A question, though. Guardini writes “Palermo Cathedral.” Pietro De Marco cites a pastoral letter by the archbishop of Monreale, Cataldo Naro, according to which the “looking” took place in the Monreale Cathedral. No doubt, Guardini visited both cathedrals. In which of them was he on Holy Saturday 1929?
The answer is Monreale, and the proof is in Archbishop Cataldo Naro’s pastoral letter, which quotes Guardini [English translation]:
Monreale, sabato santo. Al nostro arrivo la cerimonia sacra era già arrivata alla benedizione del cero pasquale.
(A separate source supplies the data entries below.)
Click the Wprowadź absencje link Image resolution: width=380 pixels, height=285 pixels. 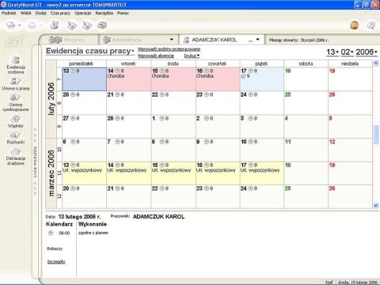tap(156, 55)
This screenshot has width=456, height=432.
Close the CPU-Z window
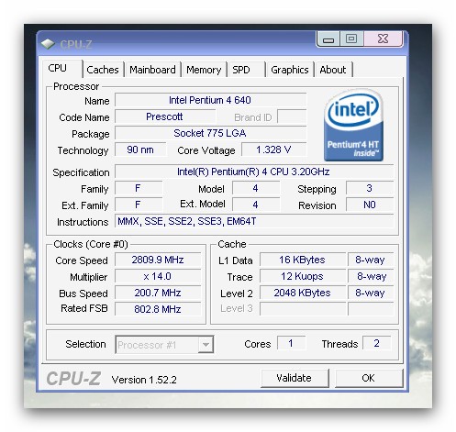click(383, 39)
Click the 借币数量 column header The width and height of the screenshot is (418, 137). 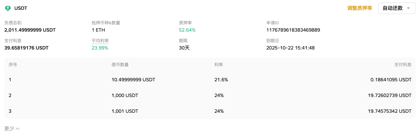(x=120, y=65)
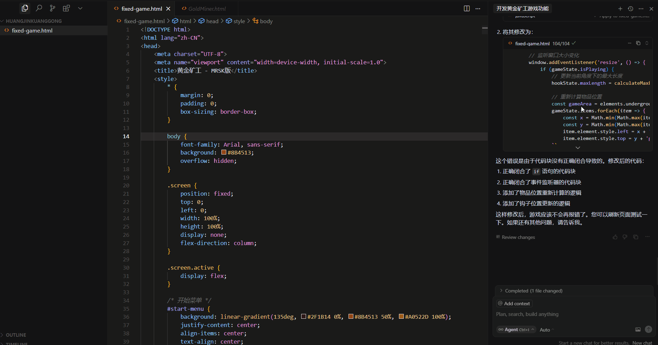Screen dimensions: 658x345
Task: Start a new chat with plus icon
Action: tap(620, 9)
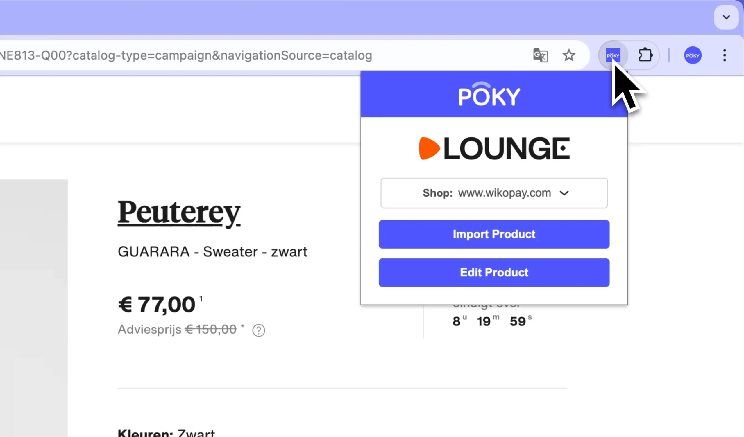The image size is (744, 437).
Task: Click the Google Translate icon in address bar
Action: click(x=540, y=55)
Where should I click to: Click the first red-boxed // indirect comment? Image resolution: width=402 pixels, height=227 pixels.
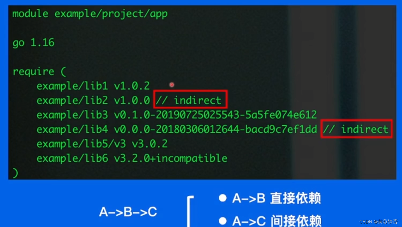point(190,99)
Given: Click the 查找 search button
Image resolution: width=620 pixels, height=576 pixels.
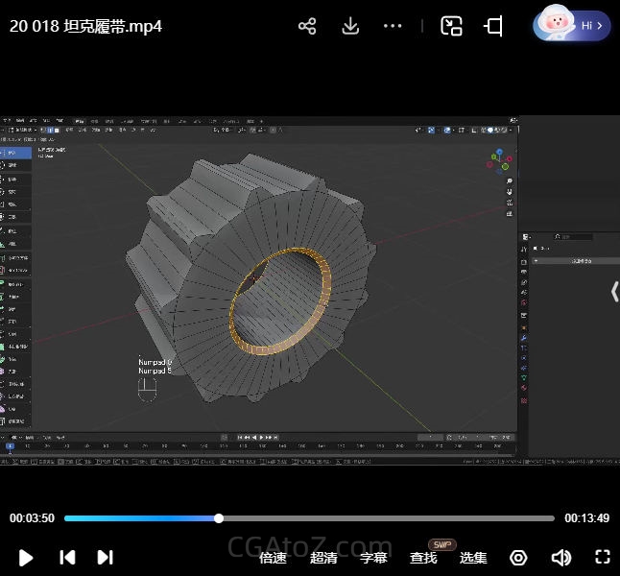Looking at the screenshot, I should point(423,558).
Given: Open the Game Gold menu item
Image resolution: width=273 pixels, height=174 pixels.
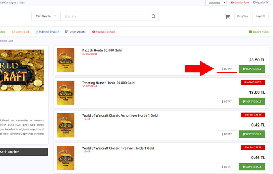Looking at the screenshot, I should click(20, 32).
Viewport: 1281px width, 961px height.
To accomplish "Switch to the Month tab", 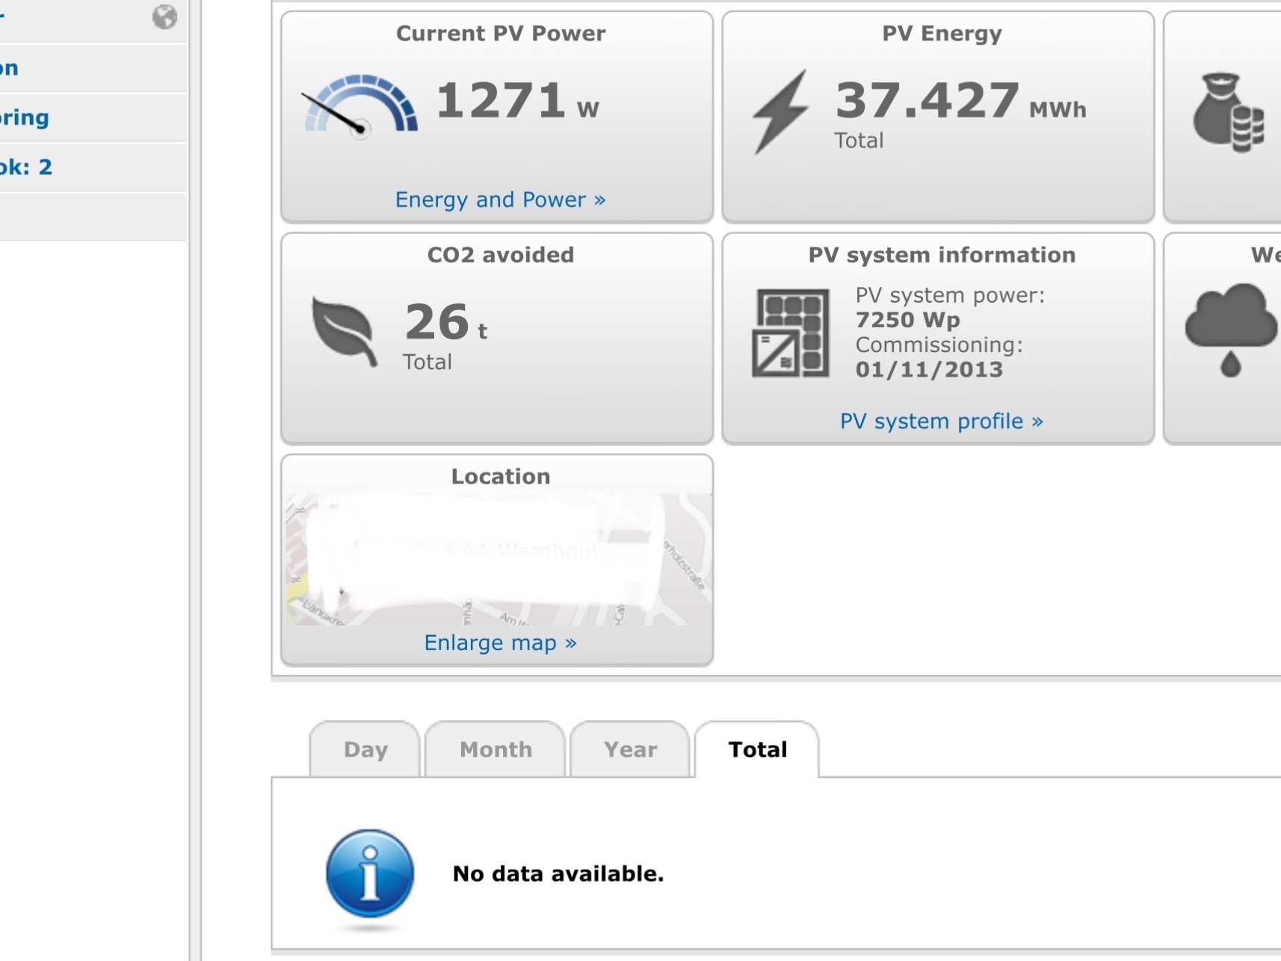I will [x=496, y=750].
Subito dopo il diacono avanzò solennemente lungo la navata principale e portò il lumen Christi. L’exsultet fu cantato davanti all’altare maggiore. Il vescovo stava seduto sul suo trono di pietra elevato alla destra dell’altare e ascoltava. Seguirono le letture tratte dai profeti, ed io vi ritrovai il significato sublime di quelle immagini musive. Poi la benedizione dell’acqua battesimale in mezzo alla chiesa. Intorno al fonte stavano seduti tutti gli assistenti, al centro il vescovo, la gente stava attorno. Portarono dei bambini, si notava la fierezza commossa dei loro genitori, ed il vescovo li battezzò. Tutto era così familiare. La condotta del popolo era allo stesso tempo disinvolta e devota, e quando uno parlava al vicino, non disturbava. In questo modo la sacra cerimonia continuò il suo corso; si dislocava un po’ in tutta la grande chiesa, ora si svolgeva nel coro, ora nelle navate, ora sotto l’arco trionfale. L’ampiezza e la maestosità del luogo abbracciarono ogni movimento e ogni figura, li fecero reciprocamente compenetrare sino ad unirsi. Di tanto in tanto un raggio di sole penetrava nella volta, e allora un sorriso aureo pervadeva lo spazio in alto. E ovunque su un vestito o un velo ci fosse un colore in attesa, esso era richiamato dall’oro che riempiva ogni angolo, veniva condotto alla sua vera forza e assunto in una trama armoniosa che colmava il cuore di felicità.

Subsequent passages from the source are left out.